(Task statement)
Look in the data below for the line that contains "Instruction: Click the +1". Copy that line and the remaining lines exactly.

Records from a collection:
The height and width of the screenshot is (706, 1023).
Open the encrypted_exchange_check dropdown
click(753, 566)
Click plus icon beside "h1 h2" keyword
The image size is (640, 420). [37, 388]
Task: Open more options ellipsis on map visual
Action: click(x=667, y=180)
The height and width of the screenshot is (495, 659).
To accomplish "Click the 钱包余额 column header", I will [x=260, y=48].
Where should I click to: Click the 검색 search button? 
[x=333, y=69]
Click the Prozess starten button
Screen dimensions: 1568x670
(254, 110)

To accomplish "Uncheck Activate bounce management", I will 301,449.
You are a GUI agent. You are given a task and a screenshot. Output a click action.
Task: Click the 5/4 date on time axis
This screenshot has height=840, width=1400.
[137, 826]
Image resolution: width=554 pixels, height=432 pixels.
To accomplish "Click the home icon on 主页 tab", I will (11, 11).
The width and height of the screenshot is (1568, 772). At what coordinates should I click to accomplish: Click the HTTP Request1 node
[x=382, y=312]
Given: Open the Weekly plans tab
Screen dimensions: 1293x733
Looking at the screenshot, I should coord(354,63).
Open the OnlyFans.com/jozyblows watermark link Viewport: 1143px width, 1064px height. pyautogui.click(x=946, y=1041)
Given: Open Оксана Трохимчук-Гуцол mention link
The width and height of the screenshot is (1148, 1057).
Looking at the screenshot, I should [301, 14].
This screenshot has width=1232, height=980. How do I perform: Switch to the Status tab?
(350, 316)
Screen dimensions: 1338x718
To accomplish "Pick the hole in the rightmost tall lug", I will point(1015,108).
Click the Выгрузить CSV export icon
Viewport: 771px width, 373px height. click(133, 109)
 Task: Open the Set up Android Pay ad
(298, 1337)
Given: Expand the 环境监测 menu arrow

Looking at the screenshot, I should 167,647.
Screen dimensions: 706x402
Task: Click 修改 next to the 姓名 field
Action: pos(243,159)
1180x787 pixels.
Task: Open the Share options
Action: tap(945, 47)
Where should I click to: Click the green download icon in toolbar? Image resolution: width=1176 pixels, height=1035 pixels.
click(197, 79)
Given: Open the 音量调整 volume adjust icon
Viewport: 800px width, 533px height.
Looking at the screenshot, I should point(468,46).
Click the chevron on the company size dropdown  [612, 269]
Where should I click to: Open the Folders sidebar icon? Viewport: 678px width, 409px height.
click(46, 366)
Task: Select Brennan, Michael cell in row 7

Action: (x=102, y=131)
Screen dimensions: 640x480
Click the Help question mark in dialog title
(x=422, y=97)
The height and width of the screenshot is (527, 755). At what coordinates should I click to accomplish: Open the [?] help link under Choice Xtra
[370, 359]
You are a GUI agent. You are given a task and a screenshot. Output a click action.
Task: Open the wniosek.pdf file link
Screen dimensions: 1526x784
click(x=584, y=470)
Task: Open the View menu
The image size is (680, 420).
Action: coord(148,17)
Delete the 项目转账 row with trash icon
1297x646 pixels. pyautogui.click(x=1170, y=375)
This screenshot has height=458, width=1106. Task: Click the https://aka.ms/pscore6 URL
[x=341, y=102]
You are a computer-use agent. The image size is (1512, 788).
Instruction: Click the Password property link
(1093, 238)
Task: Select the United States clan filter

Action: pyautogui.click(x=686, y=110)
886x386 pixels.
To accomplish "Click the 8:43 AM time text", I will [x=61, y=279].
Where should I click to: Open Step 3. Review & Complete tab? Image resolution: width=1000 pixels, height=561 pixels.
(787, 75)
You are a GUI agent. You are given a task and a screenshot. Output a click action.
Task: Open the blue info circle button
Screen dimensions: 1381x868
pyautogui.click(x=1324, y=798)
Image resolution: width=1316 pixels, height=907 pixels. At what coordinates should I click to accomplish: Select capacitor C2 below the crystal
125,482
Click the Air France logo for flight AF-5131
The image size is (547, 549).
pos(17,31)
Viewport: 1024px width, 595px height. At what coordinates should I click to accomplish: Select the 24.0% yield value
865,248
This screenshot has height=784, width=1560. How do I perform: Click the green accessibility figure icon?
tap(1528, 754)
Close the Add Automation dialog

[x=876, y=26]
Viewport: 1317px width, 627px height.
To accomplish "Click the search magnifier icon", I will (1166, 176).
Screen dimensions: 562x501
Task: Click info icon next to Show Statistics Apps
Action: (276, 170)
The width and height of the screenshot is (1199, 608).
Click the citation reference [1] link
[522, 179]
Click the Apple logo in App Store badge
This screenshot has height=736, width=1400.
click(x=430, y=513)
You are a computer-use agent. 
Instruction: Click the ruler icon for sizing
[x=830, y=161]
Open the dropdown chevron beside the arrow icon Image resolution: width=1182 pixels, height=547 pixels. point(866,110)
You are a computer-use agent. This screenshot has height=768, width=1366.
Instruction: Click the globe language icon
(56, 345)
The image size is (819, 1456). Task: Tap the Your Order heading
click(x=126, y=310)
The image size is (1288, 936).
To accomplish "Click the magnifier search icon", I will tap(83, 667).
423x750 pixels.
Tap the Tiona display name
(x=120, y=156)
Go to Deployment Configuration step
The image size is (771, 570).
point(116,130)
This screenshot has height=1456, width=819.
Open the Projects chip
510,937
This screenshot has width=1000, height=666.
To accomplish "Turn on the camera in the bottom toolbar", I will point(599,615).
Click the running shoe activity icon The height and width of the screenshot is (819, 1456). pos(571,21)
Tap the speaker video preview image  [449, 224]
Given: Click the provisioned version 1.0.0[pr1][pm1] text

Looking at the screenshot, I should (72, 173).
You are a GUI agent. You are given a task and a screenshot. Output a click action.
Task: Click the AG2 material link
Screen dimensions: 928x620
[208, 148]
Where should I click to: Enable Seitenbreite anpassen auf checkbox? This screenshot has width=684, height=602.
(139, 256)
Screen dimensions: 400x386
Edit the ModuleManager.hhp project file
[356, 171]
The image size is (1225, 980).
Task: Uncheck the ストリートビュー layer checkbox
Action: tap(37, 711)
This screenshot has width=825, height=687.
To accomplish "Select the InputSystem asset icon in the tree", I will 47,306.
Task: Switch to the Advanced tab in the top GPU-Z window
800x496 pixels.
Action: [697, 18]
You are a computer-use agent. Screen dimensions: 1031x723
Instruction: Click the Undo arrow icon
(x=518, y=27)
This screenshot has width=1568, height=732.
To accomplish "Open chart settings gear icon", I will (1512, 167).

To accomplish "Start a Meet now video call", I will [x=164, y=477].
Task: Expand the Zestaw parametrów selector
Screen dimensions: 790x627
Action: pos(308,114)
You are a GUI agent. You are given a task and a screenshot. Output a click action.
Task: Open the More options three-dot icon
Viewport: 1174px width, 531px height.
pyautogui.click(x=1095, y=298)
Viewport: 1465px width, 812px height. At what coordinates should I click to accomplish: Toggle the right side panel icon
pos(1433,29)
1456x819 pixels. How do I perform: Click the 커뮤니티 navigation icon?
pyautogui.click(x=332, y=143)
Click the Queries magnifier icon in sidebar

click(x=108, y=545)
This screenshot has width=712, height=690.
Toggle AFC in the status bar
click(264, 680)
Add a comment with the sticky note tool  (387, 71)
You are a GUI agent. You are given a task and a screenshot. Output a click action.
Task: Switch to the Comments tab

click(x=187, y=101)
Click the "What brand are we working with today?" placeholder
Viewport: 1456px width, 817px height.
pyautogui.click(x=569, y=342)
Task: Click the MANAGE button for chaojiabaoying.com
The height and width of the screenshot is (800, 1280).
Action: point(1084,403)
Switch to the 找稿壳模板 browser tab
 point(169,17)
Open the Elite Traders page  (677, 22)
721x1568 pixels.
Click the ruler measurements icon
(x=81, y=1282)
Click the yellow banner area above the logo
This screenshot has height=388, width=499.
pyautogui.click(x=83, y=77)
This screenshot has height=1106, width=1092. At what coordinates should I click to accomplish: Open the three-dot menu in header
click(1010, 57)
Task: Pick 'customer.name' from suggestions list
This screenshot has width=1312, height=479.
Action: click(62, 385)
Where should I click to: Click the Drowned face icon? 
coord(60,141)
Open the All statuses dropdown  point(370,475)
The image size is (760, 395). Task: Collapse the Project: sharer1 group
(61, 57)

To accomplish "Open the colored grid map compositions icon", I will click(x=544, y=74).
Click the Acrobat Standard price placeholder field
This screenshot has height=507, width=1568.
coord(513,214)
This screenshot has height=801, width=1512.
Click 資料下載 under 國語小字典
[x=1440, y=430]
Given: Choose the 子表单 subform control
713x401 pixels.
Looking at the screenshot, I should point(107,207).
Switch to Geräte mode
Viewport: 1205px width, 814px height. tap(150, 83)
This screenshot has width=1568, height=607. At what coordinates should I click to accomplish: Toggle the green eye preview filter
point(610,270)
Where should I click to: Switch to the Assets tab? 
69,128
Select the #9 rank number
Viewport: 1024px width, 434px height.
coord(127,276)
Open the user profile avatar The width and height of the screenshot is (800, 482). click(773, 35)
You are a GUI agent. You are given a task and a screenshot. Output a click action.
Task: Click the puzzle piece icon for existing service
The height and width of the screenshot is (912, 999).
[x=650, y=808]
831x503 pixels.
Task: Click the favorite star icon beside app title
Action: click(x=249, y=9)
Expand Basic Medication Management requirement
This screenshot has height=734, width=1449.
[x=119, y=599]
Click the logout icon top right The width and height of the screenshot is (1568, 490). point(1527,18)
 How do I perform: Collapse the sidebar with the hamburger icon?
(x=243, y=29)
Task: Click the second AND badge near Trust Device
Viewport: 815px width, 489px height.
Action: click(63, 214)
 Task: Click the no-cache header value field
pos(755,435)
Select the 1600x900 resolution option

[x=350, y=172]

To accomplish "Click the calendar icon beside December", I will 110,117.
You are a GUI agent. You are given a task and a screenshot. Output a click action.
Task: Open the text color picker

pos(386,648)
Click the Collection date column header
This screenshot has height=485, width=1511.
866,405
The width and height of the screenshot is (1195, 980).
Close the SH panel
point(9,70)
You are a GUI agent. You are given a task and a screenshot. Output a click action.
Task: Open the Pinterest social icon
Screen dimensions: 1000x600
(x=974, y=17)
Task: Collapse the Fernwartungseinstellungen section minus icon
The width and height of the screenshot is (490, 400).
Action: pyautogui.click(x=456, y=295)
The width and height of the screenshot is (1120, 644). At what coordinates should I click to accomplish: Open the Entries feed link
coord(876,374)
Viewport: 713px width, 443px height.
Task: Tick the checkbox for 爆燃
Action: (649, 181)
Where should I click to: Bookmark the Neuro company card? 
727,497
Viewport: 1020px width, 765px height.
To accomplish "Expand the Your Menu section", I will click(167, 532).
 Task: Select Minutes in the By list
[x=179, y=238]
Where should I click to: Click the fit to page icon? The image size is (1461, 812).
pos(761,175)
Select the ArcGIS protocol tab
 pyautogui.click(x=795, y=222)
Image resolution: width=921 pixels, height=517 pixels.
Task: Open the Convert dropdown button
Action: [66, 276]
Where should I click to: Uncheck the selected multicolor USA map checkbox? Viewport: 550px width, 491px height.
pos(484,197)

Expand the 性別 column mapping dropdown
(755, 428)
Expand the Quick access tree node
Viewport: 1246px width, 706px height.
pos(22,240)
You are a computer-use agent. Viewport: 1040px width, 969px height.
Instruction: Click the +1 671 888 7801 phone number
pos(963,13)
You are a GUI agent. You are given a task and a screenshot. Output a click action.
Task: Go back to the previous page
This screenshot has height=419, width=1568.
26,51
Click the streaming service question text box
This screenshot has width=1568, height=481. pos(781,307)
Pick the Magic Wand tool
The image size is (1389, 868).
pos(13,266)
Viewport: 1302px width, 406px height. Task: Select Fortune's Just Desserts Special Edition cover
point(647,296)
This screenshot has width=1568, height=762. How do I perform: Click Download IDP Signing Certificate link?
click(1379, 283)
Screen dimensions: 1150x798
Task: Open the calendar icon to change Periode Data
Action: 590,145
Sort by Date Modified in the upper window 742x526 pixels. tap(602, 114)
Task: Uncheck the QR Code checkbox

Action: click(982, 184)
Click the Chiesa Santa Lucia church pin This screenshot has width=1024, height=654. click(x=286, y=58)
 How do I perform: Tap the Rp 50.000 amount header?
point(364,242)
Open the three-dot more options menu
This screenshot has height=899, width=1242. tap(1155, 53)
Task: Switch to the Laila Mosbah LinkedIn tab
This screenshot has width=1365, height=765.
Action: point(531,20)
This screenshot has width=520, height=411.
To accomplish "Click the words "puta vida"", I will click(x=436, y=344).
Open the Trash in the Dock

(Exercise solution)
Instruction: Click the +1 671 888 7801 phone number
pos(963,13)
You are a GUI agent. You are given a task and a screenshot. Output a click action.
Task: Go back to the previous page
This screenshot has height=419, width=1568.
26,51
Click the streaming service question text box
This screenshot has width=1568, height=481. pos(781,307)
Pick the Magic Wand tool
The image size is (1389, 868).
pos(13,266)
Viewport: 1302px width, 406px height. Task: Select Fortune's Just Desserts Special Edition cover
point(647,296)
This screenshot has width=1568, height=762. How do I perform: Click Download IDP Signing Certificate link?
click(1379, 283)
Screen dimensions: 1150x798
Task: Open the calendar icon to change Periode Data
Action: 590,145
Sort by Date Modified in the upper window 742x526 pixels. tap(602, 114)
Task: Uncheck the QR Code checkbox

Action: click(982, 184)
Click the Chiesa Santa Lucia church pin This screenshot has width=1024, height=654. click(x=286, y=58)
 How do I perform: Tap the Rp 50.000 amount header?
point(364,242)
Open the three-dot more options menu
This screenshot has height=899, width=1242. tap(1155, 53)
Task: Switch to the Laila Mosbah LinkedIn tab
This screenshot has width=1365, height=765.
Action: point(531,20)
This screenshot has width=520, height=411.
To accomplish "Click the words "puta vida"", I will click(x=436, y=344).
Open the Trash in the Dock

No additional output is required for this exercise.